Look through the entries below and count the lines with "agent" in them; the reply is the number alone.

START Task inputs

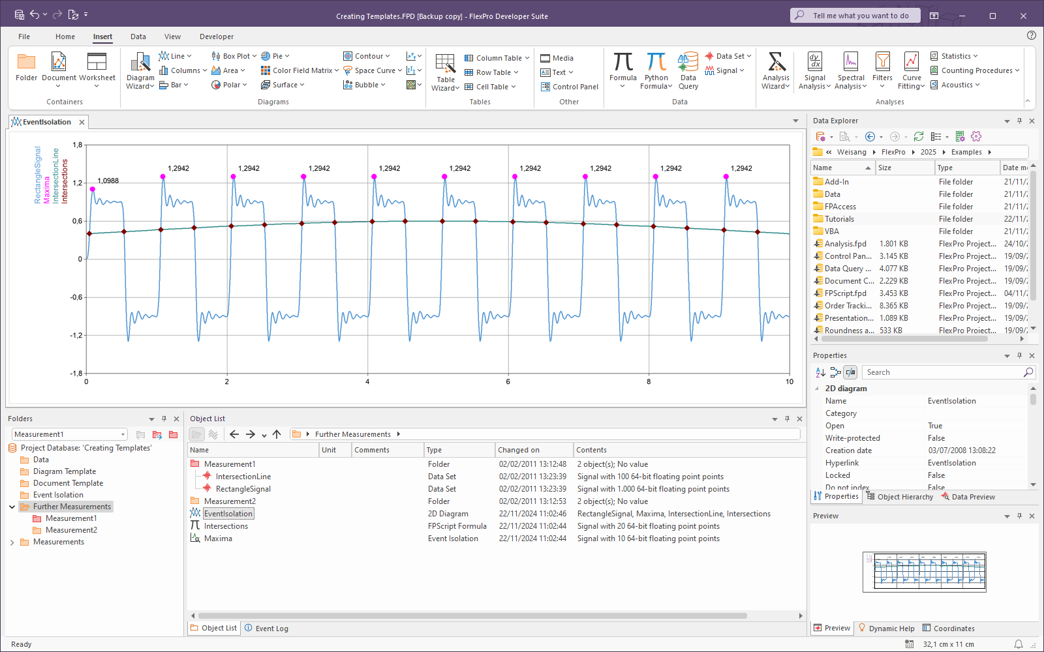Pin the Object List panel
Image resolution: width=1044 pixels, height=652 pixels.
[x=787, y=419]
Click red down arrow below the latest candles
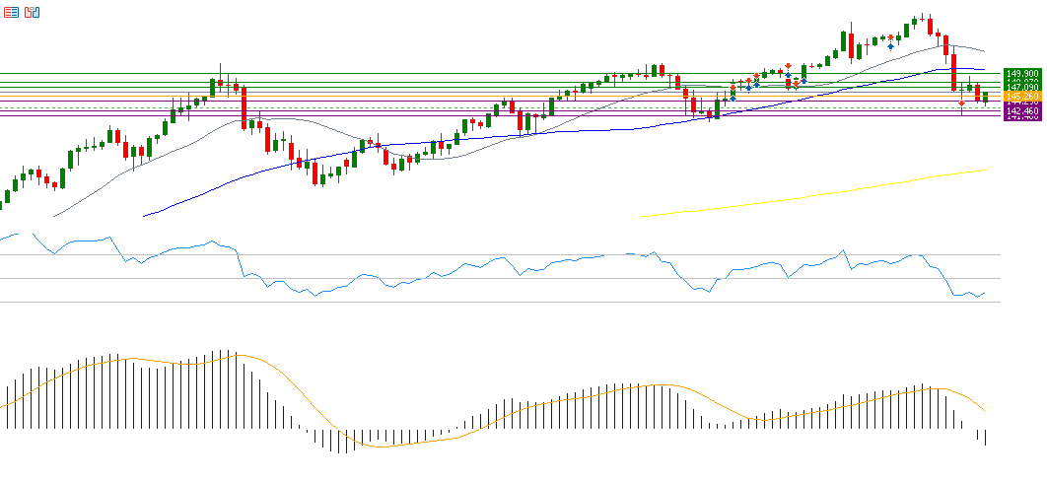Image resolution: width=1047 pixels, height=482 pixels. tap(962, 103)
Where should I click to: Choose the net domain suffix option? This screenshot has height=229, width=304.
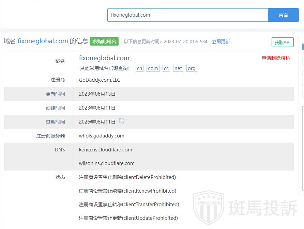click(178, 68)
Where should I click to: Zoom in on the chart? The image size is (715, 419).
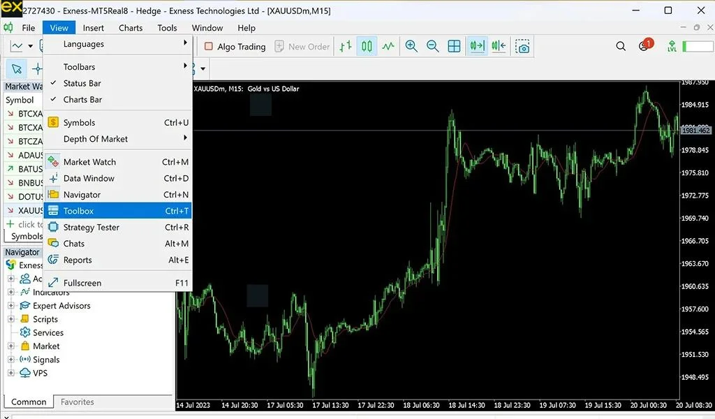(411, 46)
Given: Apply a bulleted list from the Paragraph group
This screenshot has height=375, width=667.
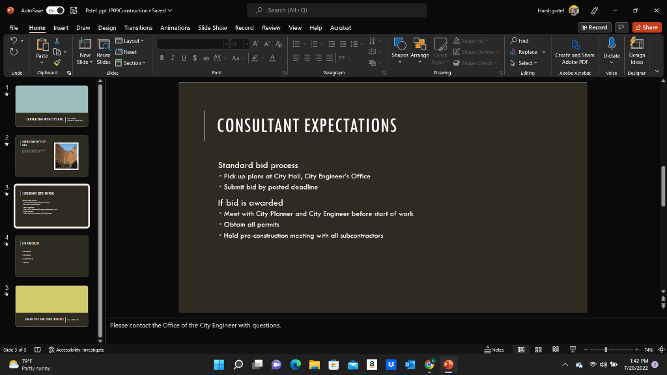Looking at the screenshot, I should (x=295, y=44).
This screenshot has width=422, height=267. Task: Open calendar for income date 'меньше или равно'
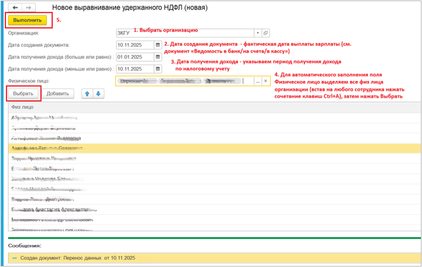(x=158, y=69)
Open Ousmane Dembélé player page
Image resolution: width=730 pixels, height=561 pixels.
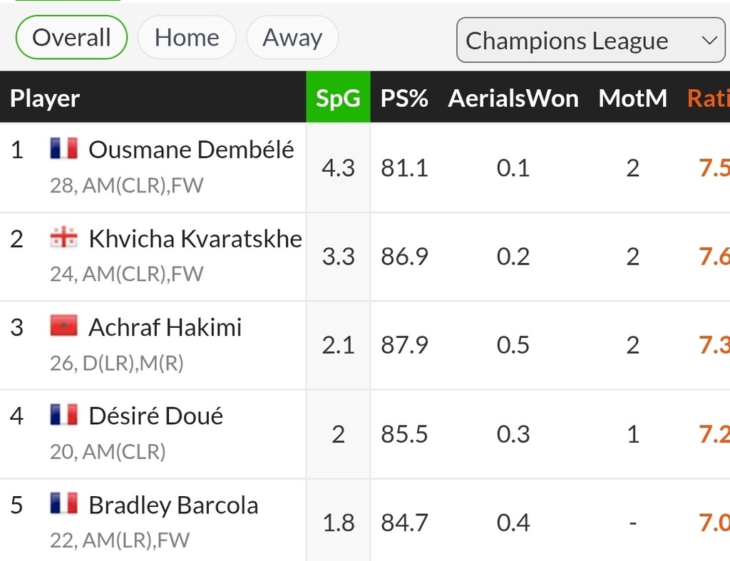coord(191,150)
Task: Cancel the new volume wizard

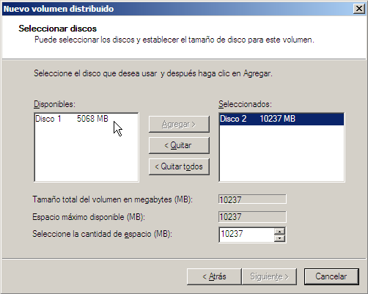Action: click(331, 276)
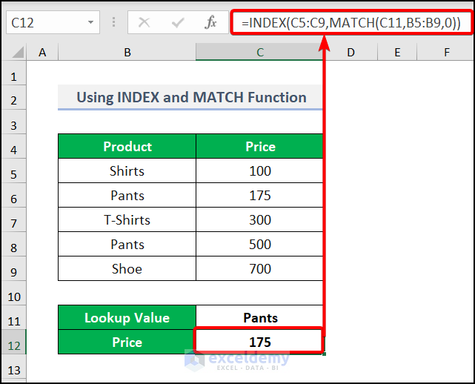Image resolution: width=475 pixels, height=384 pixels.
Task: Click the Cancel (X) formula bar icon
Action: (144, 22)
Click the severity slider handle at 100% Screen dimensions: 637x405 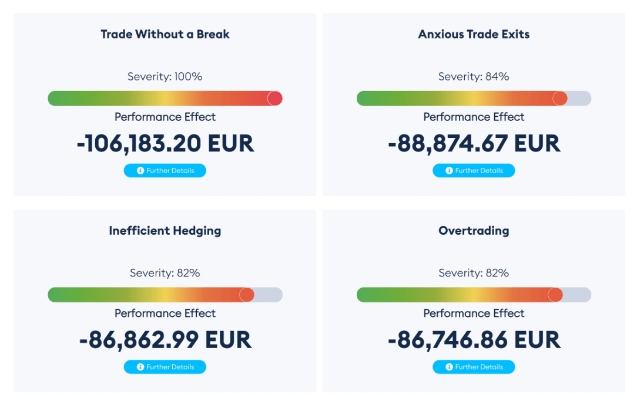275,98
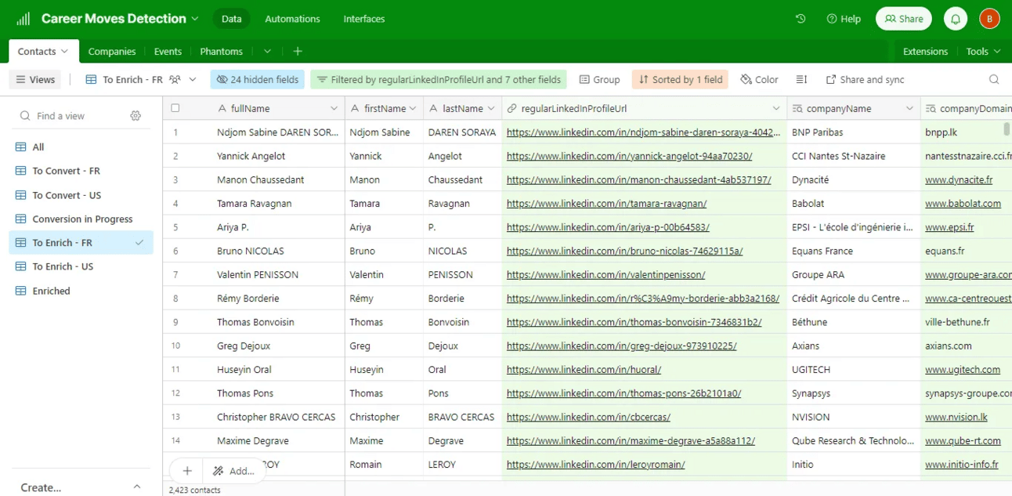The width and height of the screenshot is (1012, 496).
Task: Toggle the Views sidebar panel
Action: tap(35, 79)
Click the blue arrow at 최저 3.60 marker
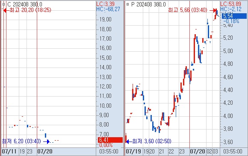This screenshot has height=156, width=248. pos(129,141)
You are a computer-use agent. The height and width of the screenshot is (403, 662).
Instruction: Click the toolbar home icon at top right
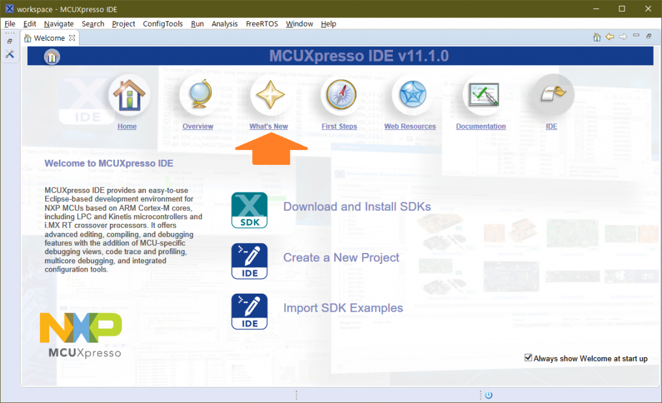(x=597, y=37)
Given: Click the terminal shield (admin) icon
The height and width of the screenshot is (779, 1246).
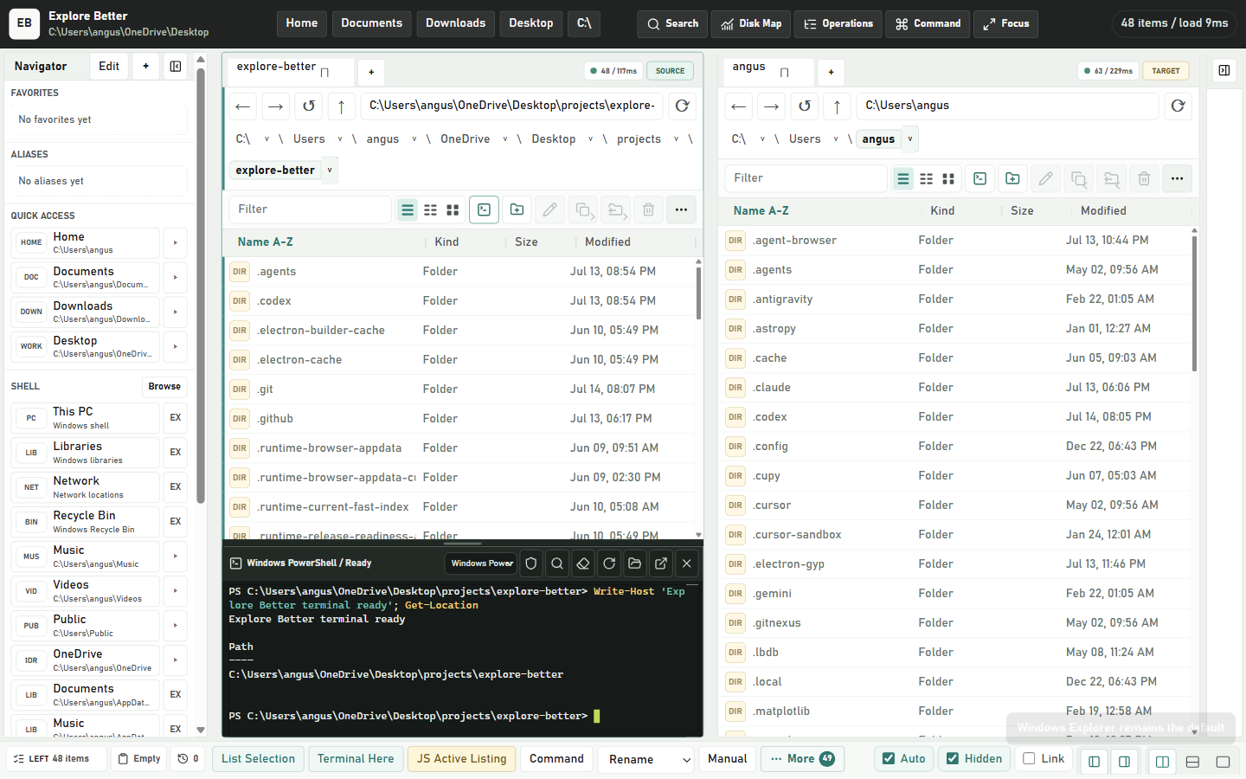Looking at the screenshot, I should click(x=531, y=563).
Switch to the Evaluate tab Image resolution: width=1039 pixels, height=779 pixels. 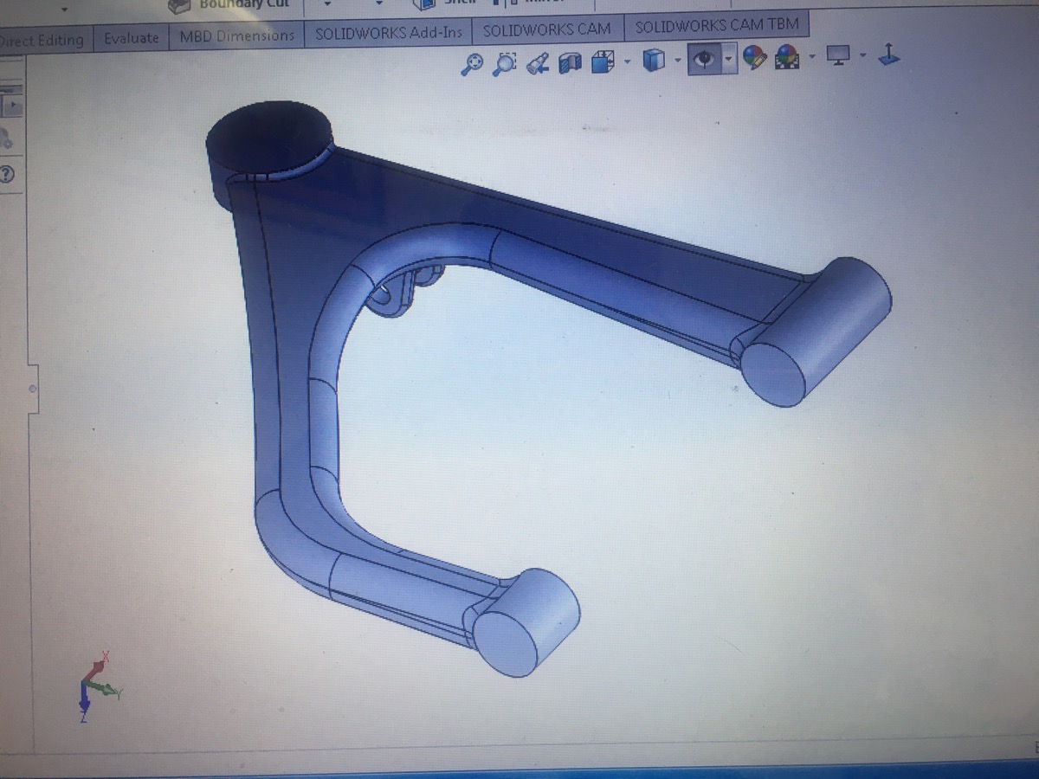(132, 38)
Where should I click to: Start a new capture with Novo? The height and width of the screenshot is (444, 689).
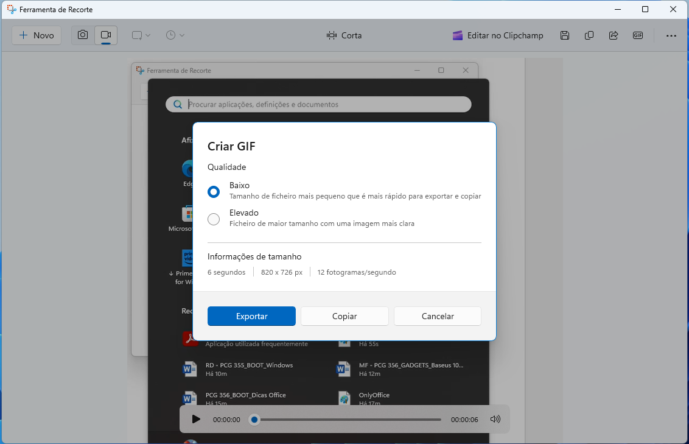click(36, 35)
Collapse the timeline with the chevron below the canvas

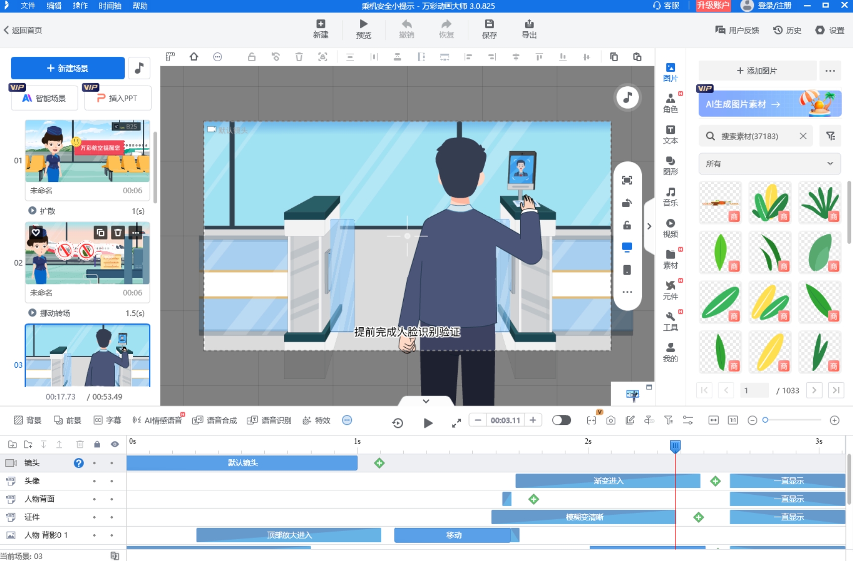[x=426, y=401]
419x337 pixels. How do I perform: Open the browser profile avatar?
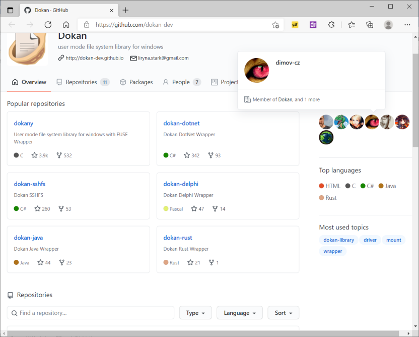(x=388, y=25)
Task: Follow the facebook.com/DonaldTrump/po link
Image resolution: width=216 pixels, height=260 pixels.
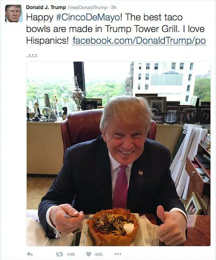Action: click(x=139, y=41)
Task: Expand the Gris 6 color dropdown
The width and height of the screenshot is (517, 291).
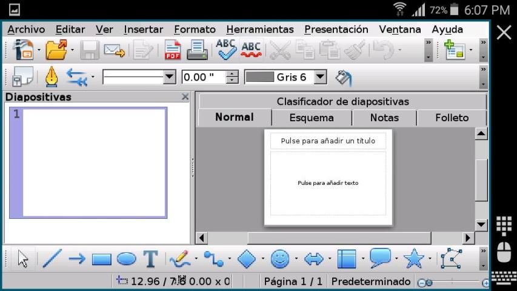Action: click(x=321, y=77)

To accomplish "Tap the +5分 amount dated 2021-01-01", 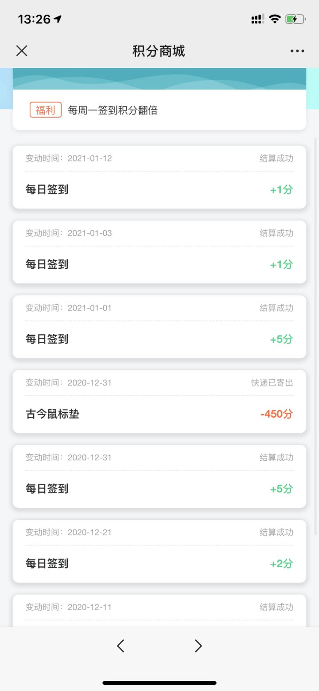I will [x=281, y=339].
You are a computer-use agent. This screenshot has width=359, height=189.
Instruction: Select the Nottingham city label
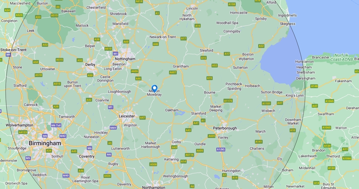coord(125,59)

END Task inputs

● **Solution to the problem**: 2